UPS is poised to compete for FedEx's air transportation contract with the US Postal Service, which is set to expire in 2013 and worth at least $1 billion annually.
FedEx and UPS both say that USPS have notified them that it will solicit a request for proposals for the contract, which Memphis-based FedEx first won in 2001 and then extended in 2006 to last until September 2013.
The contract gives FedEx the authority to deliver priority, first class and express mail between airports within the US for the postal service.
Cash-strapped USPS says that it has not made a decision on the contract yet, but that it is "evaluating all of its options."
FedEx wrote a regulatory filing this week it is aware that it could lose the USPS contract or see it revised under less favorable terms if USPS chooses to extend the partnership.
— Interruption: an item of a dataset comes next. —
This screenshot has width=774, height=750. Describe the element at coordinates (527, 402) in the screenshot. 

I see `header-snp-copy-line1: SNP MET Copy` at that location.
"Accordingly, upon the expiration of the current agreement, the transportation services we provide to the USPS could be transitioned, in whole or in part, to another provider," says the filing.
"This would have a negative impact on our asset utilization and profitability. Moreover, to the extent that any such services are retained by us, the terms and conditions of the new arrangement may be less favorable than those currently in place."
Atlanta-based UPS says it is "absolutely" planning to bid on the FedEx contract, provided USPS issues a request for proposals.
The carrier says it is confident that it can achieve any requirements that the service puts forward with its current domestic fleet, which includes Airbus A300-600, Boeing 757-200/-300 and Boeing 767-300 freighter aircraft.
"We absolutely believe that we can support the postal service's commitment to make the system more efficient," said UPS.
In 2006, USPS awarded UPS with a $100 million per year contract to transport first class and priority mail to 98 US cities, which lasts until 2014.
According to a list of top USPS suppliers compiled by law firm Husch Blackwell, FedEx's contract with the postal service was valued at $1.495 billion in fiscal 2011, making it the top postal service supplier for nine years running. The list is compiled with USPS data.
Kalitta Air held the second most expensive contract, valued at about $549 million in FY2011. USPS contracts Kalitta to send air mail to military bases in Iraq and Afghanistan.